Okay, first of all, I have to say: Are we still having this conversation?
This feels so 2014. I thought the leggings/yoga pants discussion had run its course. But a viral letter from one disgruntled mother to the Notre Dame student newspaper that has recently sparked outrage and a “Legging Pride Day” protest on campus proves otherwise.
“I’m just a Catholic mother of four sons with a problem that only girls can solve: leggings,” Maryann White writes in the opening her plea. “The emergence of leggings as pants some years ago baffled me. They’re such an unforgiving garment.”

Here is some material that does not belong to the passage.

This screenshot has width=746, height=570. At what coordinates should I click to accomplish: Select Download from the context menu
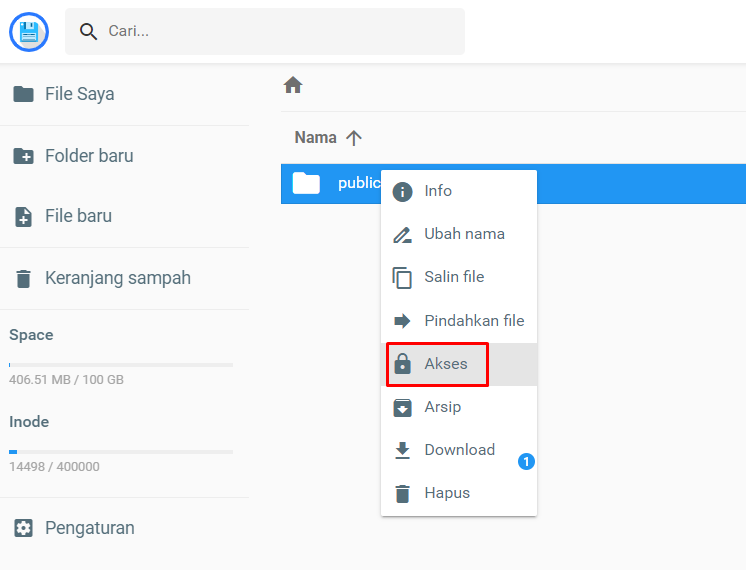(x=459, y=450)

She continued to explain that leggings had recently invaded her and her son’s space while at Mass at the Basilica where a group of young women stood with the “snug-fitting” bottoms that appeared to be “painted on”:
“I was ashamed for the young women at Mass. I thought of all the other men around and behind us who couldn’t help but see their behinds. My sons know better than to ogle a woman’s body — certainly when I’m around (and hopefully, also when I’m not). They didn’t stare, and they didn’t comment afterwards. But you couldn’t help but see those blackly naked rear ends. I didn’t want to see them — but they were unavoidable. How much more difficult for young guys to ignore them.”
Well, you know what else is about to invade your son’s space?: the Internet, porn at the click-of-a-finger, half-naked Instagram models, girls in bikinis at the pool, scantily-clothed heathens on the streets who are NOT at church and do not hold your same views on modesty… and the list goes on.

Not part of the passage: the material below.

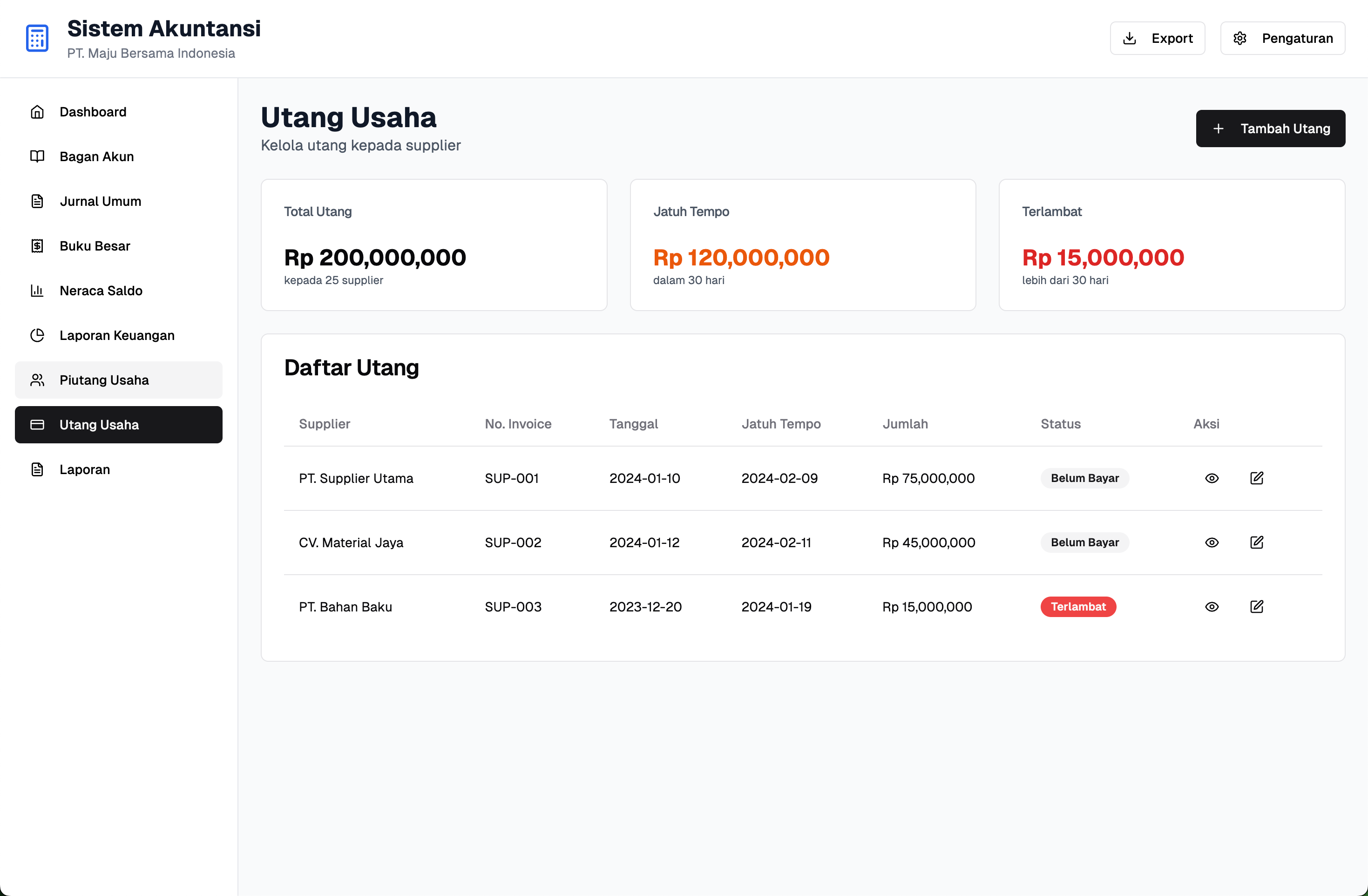The height and width of the screenshot is (896, 1368).
Task: View CV. Material Jaya invoice via eye icon
Action: [1212, 543]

How do you plan to protect them from this? Or are we approaching the ‘legging epidemic’ from the wrong angle?
Is the issue women’s clothes, or the man’s self-control?

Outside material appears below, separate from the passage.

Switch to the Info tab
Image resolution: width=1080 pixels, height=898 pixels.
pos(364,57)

Now don’t get me wrong, as a lover of leggings myself (I’m actually wearing them at work right now — with my behind nicely covered by a dress, thank you very much), I have no issue with women who have decided against them for their own personal reasons, whether that be as a sign of respect to other men, their husbands, God, or themselves.
You do you, girl. That’s awesome. I think it’s admirable to be mindful of what you wear.
However, to place the responsibility of a man’s actions on the woman is not only unbiblical but also a dangerous perpetuation of the rape culture already running rampant in our society.
Oh, you mean the girl who Brock Turner raped behind a dumpster at Stanford was wearing LEGGINGS? Well, that got left out of the report. In that case, she totally asked for it. How was he supposed to resist taking off those bottoms clearly crafted by the hand of Satan?